夏期講習で見つかった苦手単元|夏休み中に直すものを絞る方法

夏期講習も終盤になると、

「苦手な単元が思った以上に多かった。」

という声をよく耳にします。

テストを見返すと、

算数も国語も理科も社会も気になる。

「全部復習しなければ。」

そう思う保護者は少なくありません。

しかし、夏休みには限りがあります。

すべてを完璧にしようとすると、結局どれも中途半端になってしまいます。

だからこそ、この時期に大切なのは「直すものを絞ること」です。


苦手を全部なくそうとしない

夏期講習では、それまで学習した内容を総復習します。

そのため、多くの子どもが新しい苦手や理解不足に気づきます。

これは悪いことではありません。

むしろ、自分の課題が見えたということです。

問題は、そのすべてを夏休み中に解決しようとしてしまうことです。

時間も集中力も限られています。

苦手を全部なくそうとするより、本当に優先すべきものを見極めることが大切です。


優先したいのは「今後も使う単元」

苦手単元には優先順位があります。

まず取り組みたいのは、これから何度も使う単元です。

例えば算数なら、

割合、

比、

速さ、

図形などは、秋以降の学習でも繰り返し使います。

ここが理解できていないと、その先の内容まで難しく感じてしまいます。

一方で、一度学べばしばらく出てこない単元もあります。

すべてを同じ優先順位で考えないことが大切です。


「できない」ではなく「もう少しでできる」を伸ばす

苦手な問題を見ると、

まったく解けない問題ばかりに目が向きがちです。

しかし、短期間で成果が出やすいのは、

「あと少しで正解だった問題」

です。

計算ミスだった。

最後だけ間違えた。

考え方は合っていた。

そうした問題を確実に正解へ変えることが、成績アップにつながります。

完璧を目指すより、「できそうな苦手」を一つずつ減らしていく方が、子どもも自信を持ちやすくなります。


保護者は苦手を増やさない関わり方を

テストを見返していると、

「あれもできていない。
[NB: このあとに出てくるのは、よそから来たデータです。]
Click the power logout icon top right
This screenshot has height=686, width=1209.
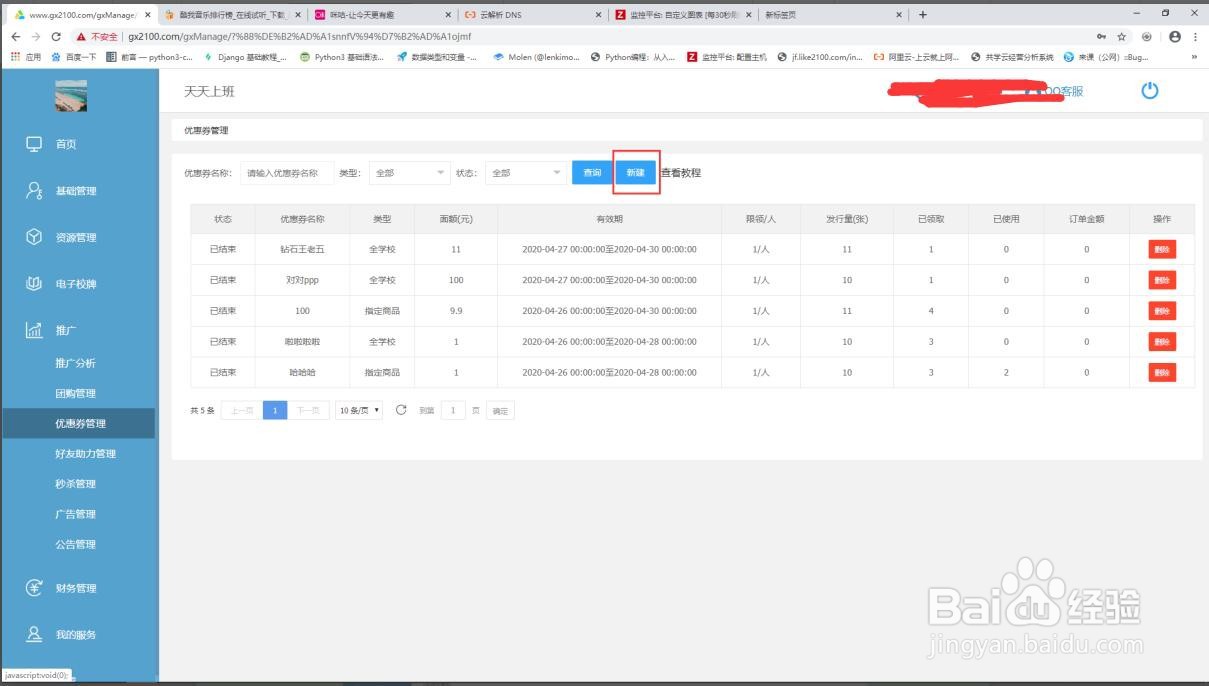pyautogui.click(x=1149, y=90)
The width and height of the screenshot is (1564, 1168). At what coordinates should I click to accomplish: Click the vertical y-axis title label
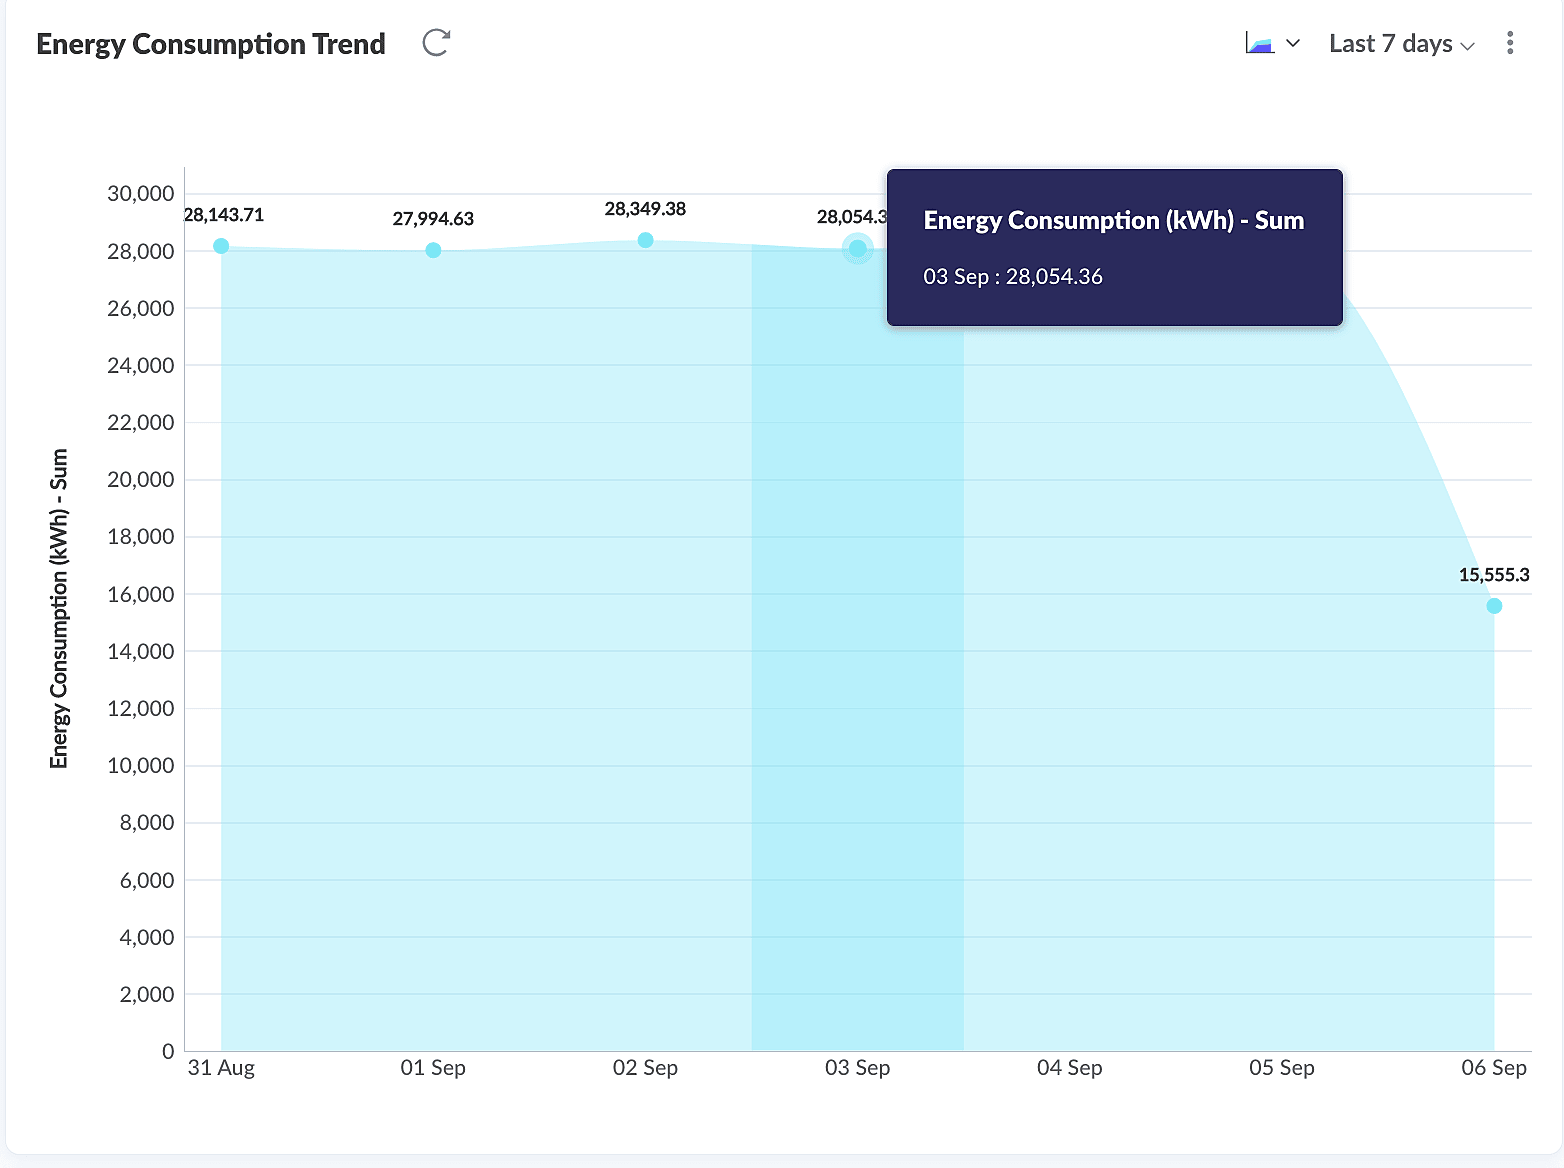coord(59,608)
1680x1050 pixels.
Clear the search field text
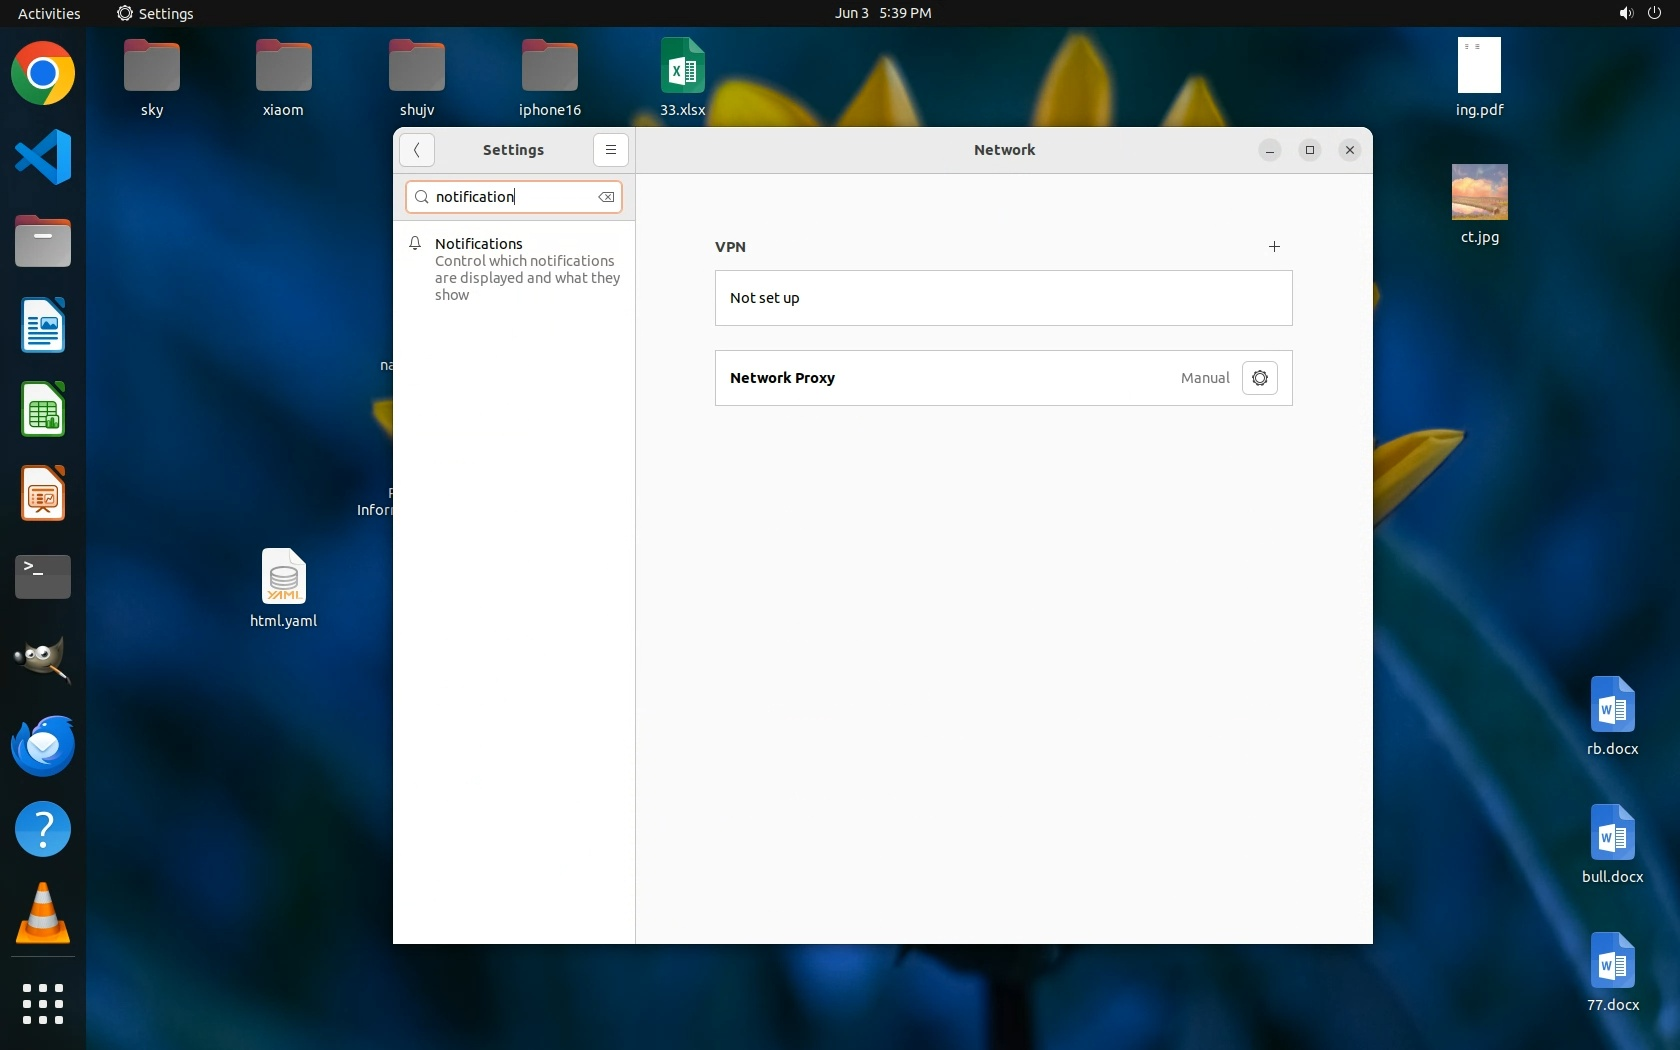(x=606, y=198)
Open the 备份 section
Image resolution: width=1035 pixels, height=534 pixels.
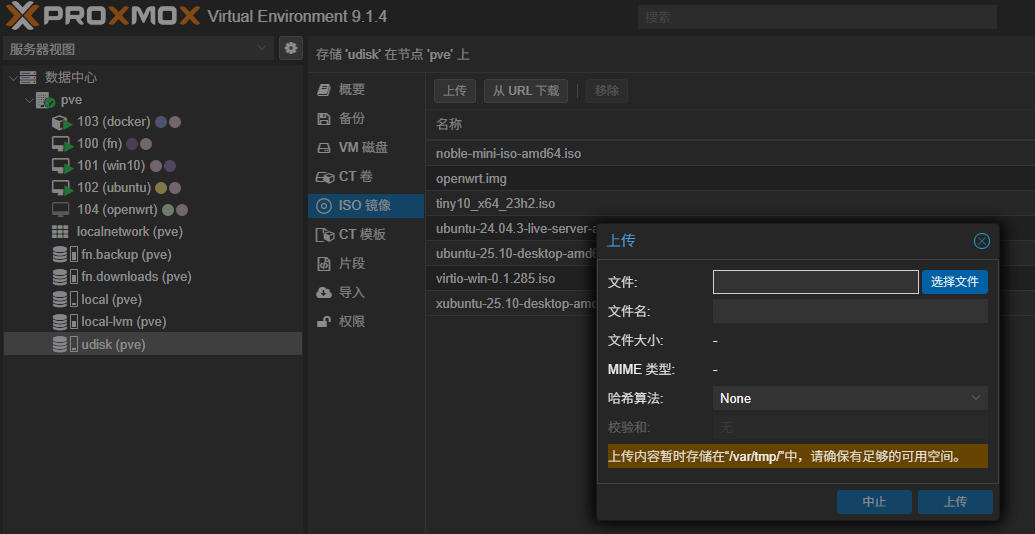pyautogui.click(x=351, y=118)
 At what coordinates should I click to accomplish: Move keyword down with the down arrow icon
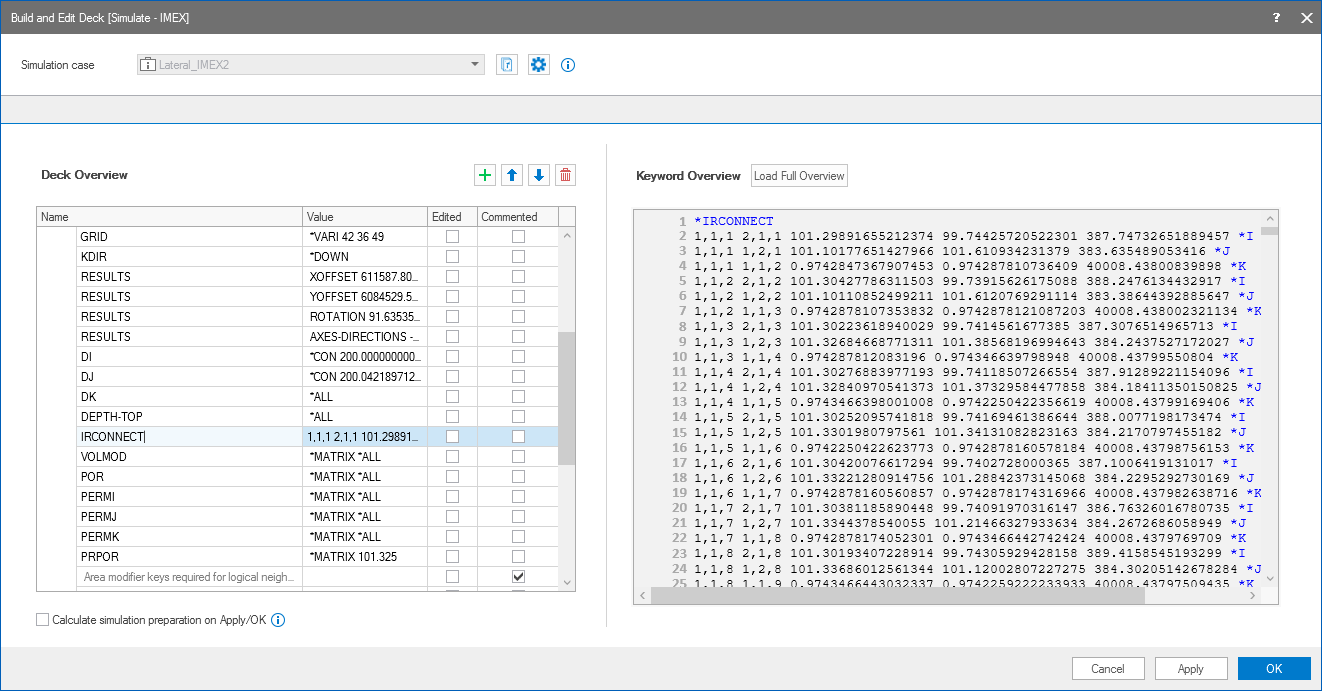point(539,175)

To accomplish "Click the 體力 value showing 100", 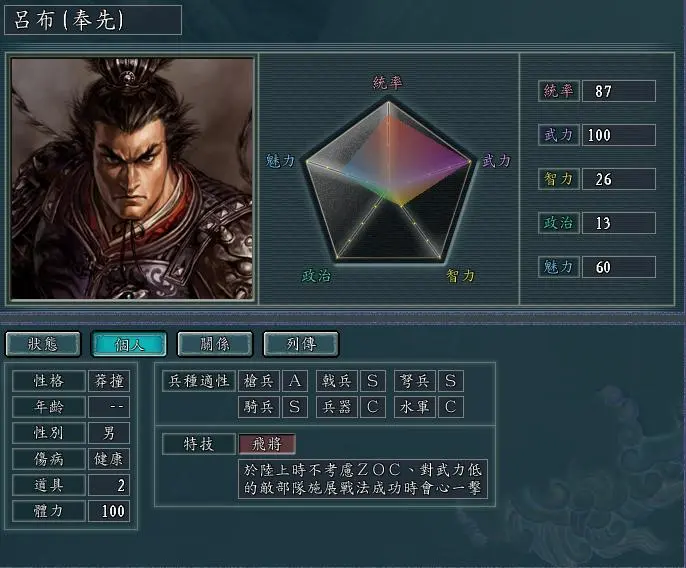I will 109,511.
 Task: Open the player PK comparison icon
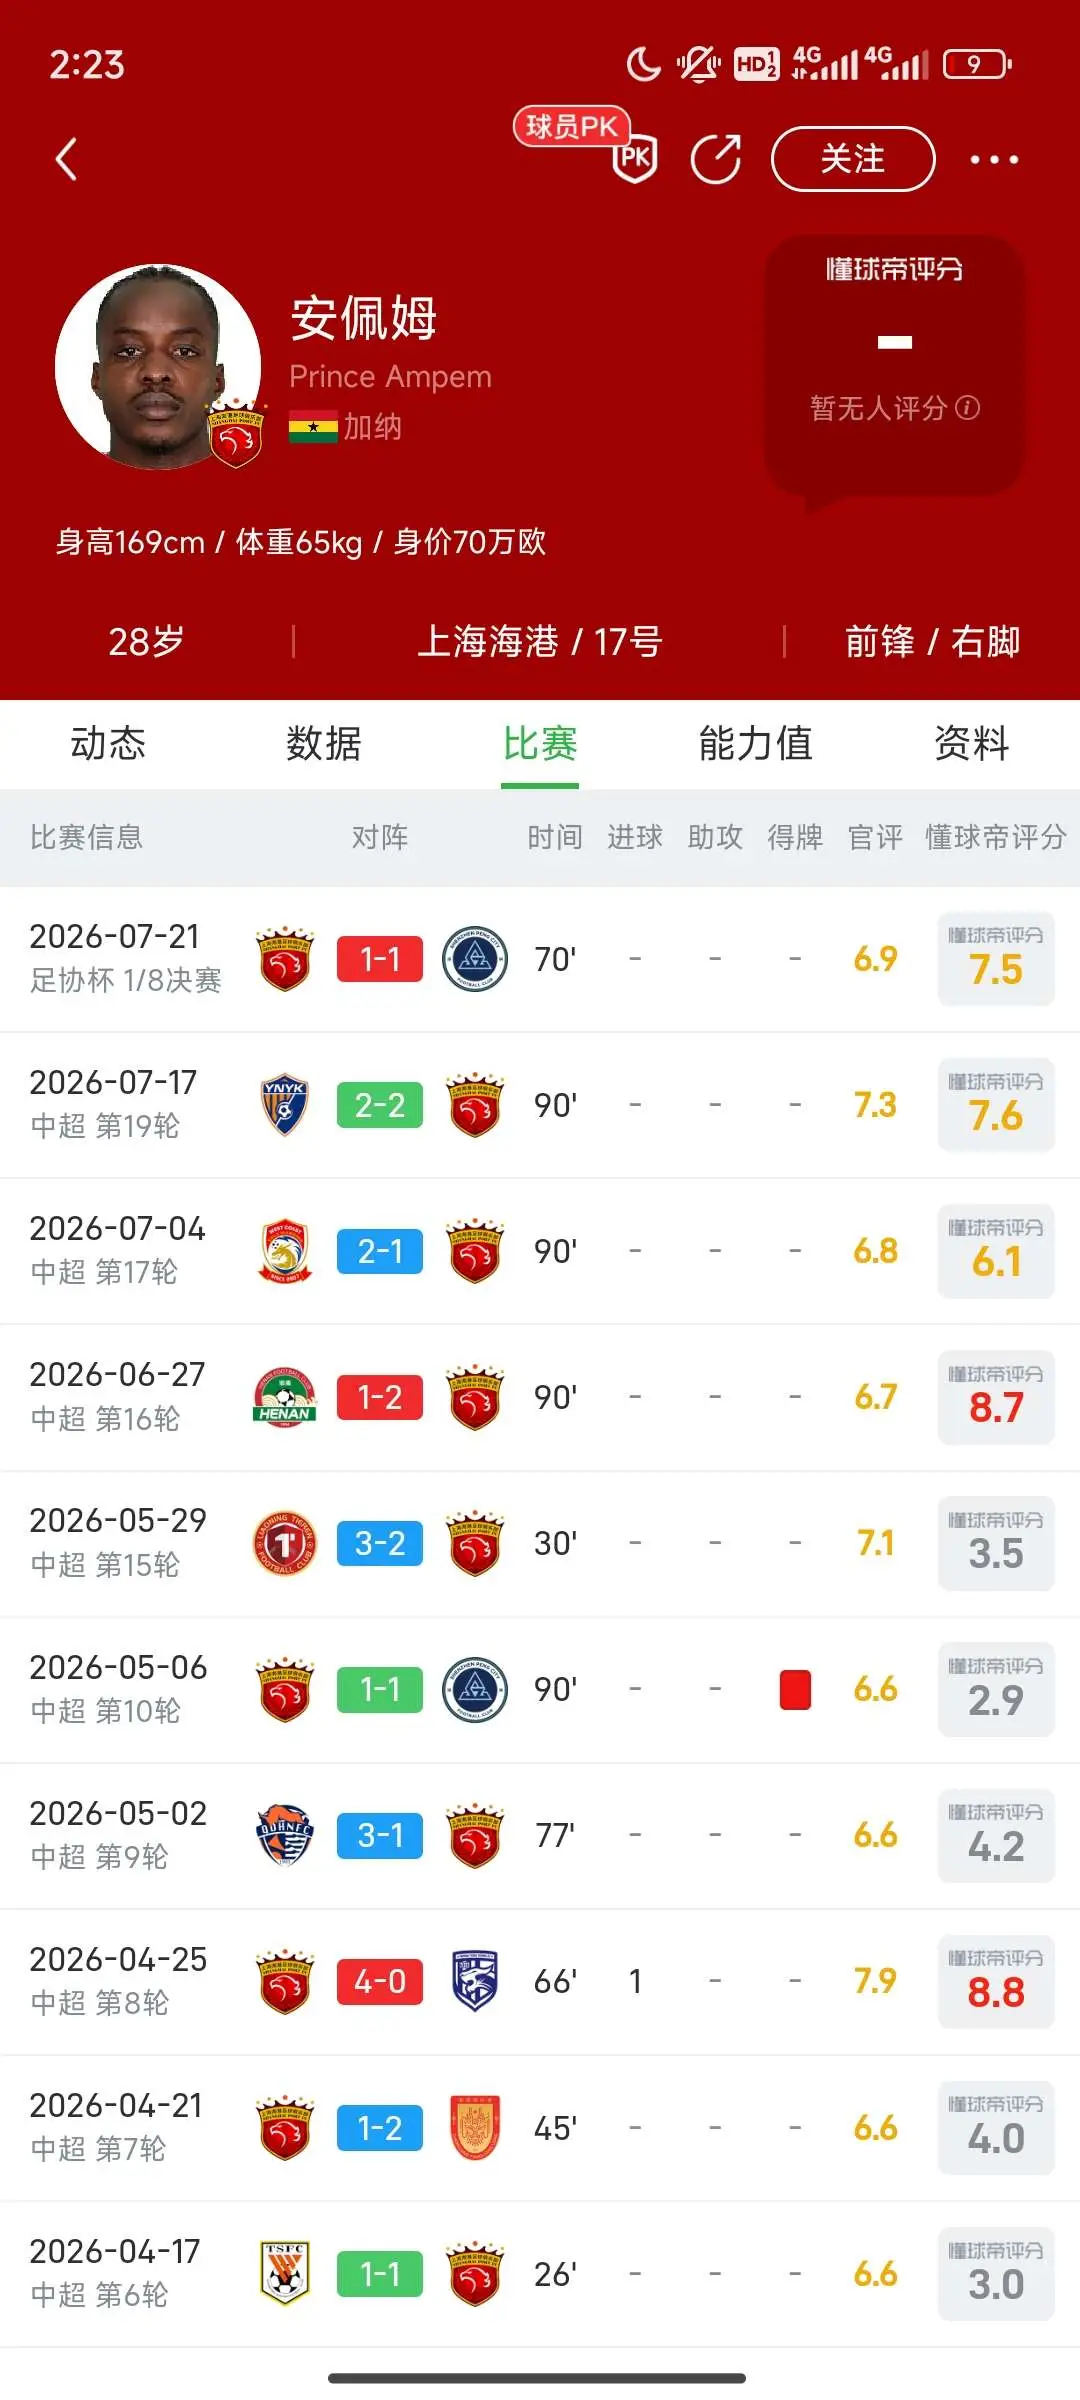click(634, 158)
」

「これも復習しよう。」

と言いたくなることがあります。

しかし、子どもは自分でも苦手を分かっています。

そこへ次々と課題を増やされると、

「何からやればいいか分からない。」

という状態になってしまいます。

そんなときは、

「今、一番直したいところはどこ?」

と聞いてみてください。

子ども自身が優先順位を考えることで、学習への主体性も育っていきます。


苦手を一つ克服すると次も伸びる

苦手単元は、一つ克服すると次の単元も理解しやすくなります。

反対に、苦手を抱えたまま先へ進むと、新しい内容まで難しく感じてしまいます。

夏休み後半は、新しいことを増やす時期ではありません。

これまでの学習を整理し、秋へ向けた土台を作る時期です。

だからこそ、苦手を絞ることが、その後の大きな成長につながります。


まとめ

夏期講習で苦手が見つかることは悪いことではありません。

大切なのは、そのすべてを直そうとすることではなく、優先順位を決めることです。

これからも使う単元。

あと少しで理解できそうな問題。

そんな「伸びる苦手」から取り組むことで、夏休み後半の学習はより効果的になります。